The rap against James O’Keefe and Project Veritas is that their editing is “deceptive.” The real problem for their targets is that it is not.

Steve Wentz, president of United Teachers of Wichita, has filed a lawsuit in U.S. District Court’s Middle District of Florida against Project Veritas and Breitbart News. Wentz was the unwitting star of an undercover video shot in 2015 at a Florida teacher’s union conference and produced by James O’Keefe and his outfit, Project Veritas.

Wentz was not pleased with the way he came off. “Overall,” reads the lawsuit, “the video makes Wentz look unworthy, corrupt, and makes the union look corrupt.” The problem for Wentz is that his own words did him in. Like virtually all of the subjects of Project Veritas stings, Wentz claims to be the victim of “deceptive editing,” but an honest look at the finished video would suggest otherwise.

In one segment Wentz (SW) tells a young female undercover Project Veritas (PV) journalist about classroom violence. He introduces the subject by sharing the fact that he was “ex-military.”

SW: I mean, you know, there were times in my class where I had a kid do something crazy and, you know, I told him when the bell rings, I said, “Hang on, hang on a minute, I want to talk to you.” So the bell rings, everyone leaves, and I go over, shut the door, lock it, pull the shades down, take all my sh** out of my pockets and I go, “Do you really want to kick my ass? Do you really think I’m a mother*****? Son, go for it, and I’ll give you first shot.”

In his suit, Wentz argues that he was telling the story of one memorable “tough love” encounter that eventually turned the kid’s life around. Allegedly, the kid in question later thanked Wentz for showing him the light. The next question in the videotaped conversation, however, undercuts that argument.

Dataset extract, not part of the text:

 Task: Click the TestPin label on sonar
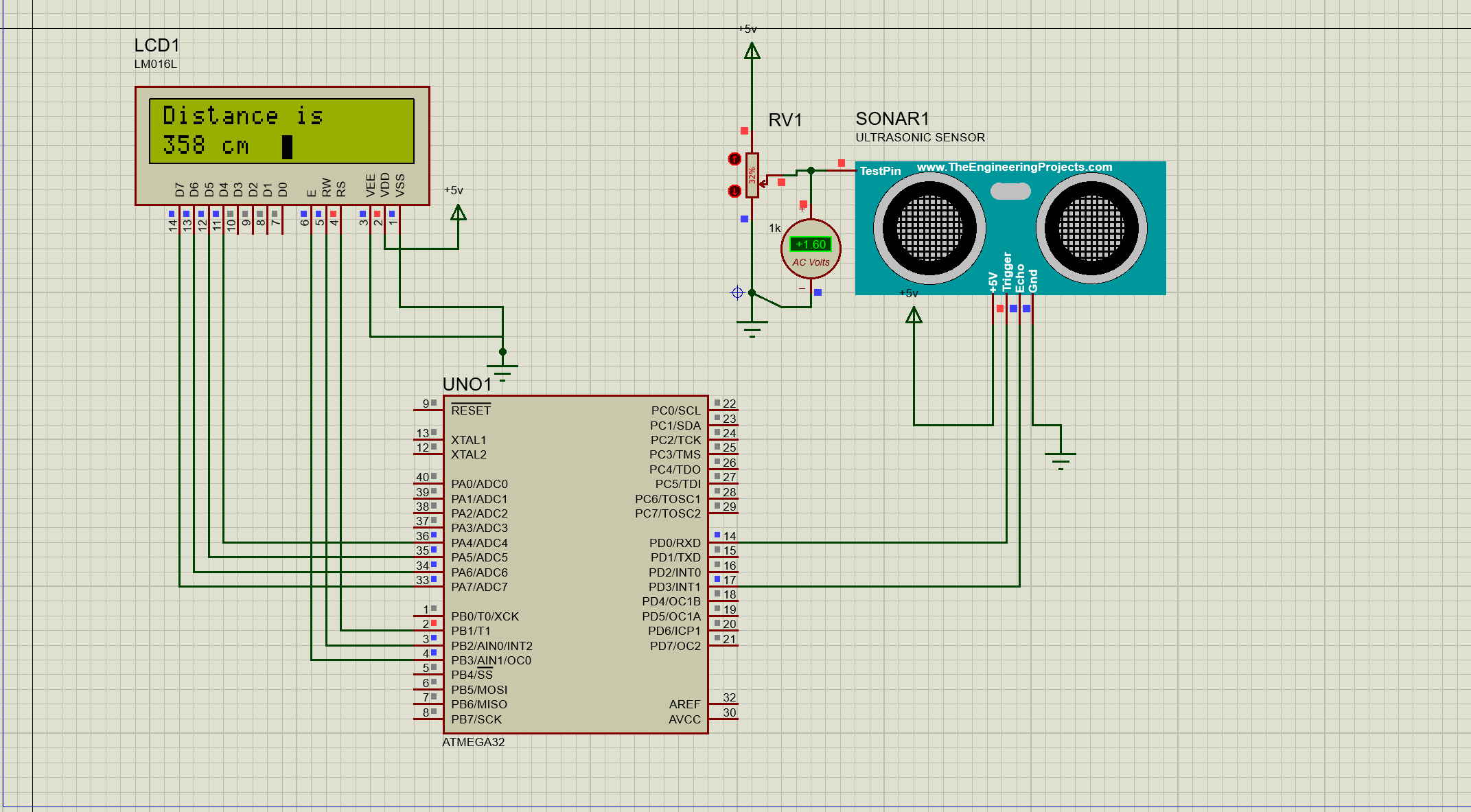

PV: You’ve done this to a student?

SW: “I’ve done this more than once and I said, “but I guarantee you, I will kick your f***ing ass.”

This unedited segment last fifty seconds, a lifetime in TV news. Wentz may have just been showing off to an attractive young female at a hotel bar, but there is do denying what he said. There is no denying he claimed to have made such threats “more than once.” At this stage in the finished video, there is an edit in the conversation. The journalist seems to have asked off camera how the union would respond–Wentz had just been elected president–and he gives what appears to be straight answer:

SW: The union would throw me under the bus. I mean . . .

PV: Would they?

SW: Are you serious? I mean, yeah. If it was proven that I told a kid, “Come at me, hit me,  I will kick your ass,” oh yeah, they wouldn’t. I don’t know about Virginia, but Kansas would hang my ass out to dry.”

PV: They wouldn’t support you?

SW: No, no, that’s over the line.

This second segment was also unedited. Despite Wentz’s claim to the contrary, it does not make the union look at all corrupt, quite the opposite. Wentz clearly acknowledges that, however noble his alleged goal, what he was threatening could have resulted in his termination.

In the second half of the Project Veritas video an older journalist tracks Wentz down in Wichita, pretending to be the uncle of a student who had been threatened by Wentz. Says Wentz, obviously confused by the accusation, “I have never said that to a kid at school.” When the journalist persists, quoting Wentz word for word on his threat, Wentz denies it again, saying, “No, why would I say that to one of my students?”

Wentz concludes the conversation, telling the journalist, “If you show up again, I’m gonna call the cops.” This conversation took place in a coffee shop. Although persistent, the journalist never threatened Wentz.

The suit claims that Project Veritas recorded Wentz without his permission. That is true, but both Florida and Kansas are one-party consent states. “Our position is, we caught him on video saying things,” said Project Veritas spokesman Stephen Gordon. “Which one of Mr. Wentz’s statements that are recorded on video is he claiming he didn’t say?”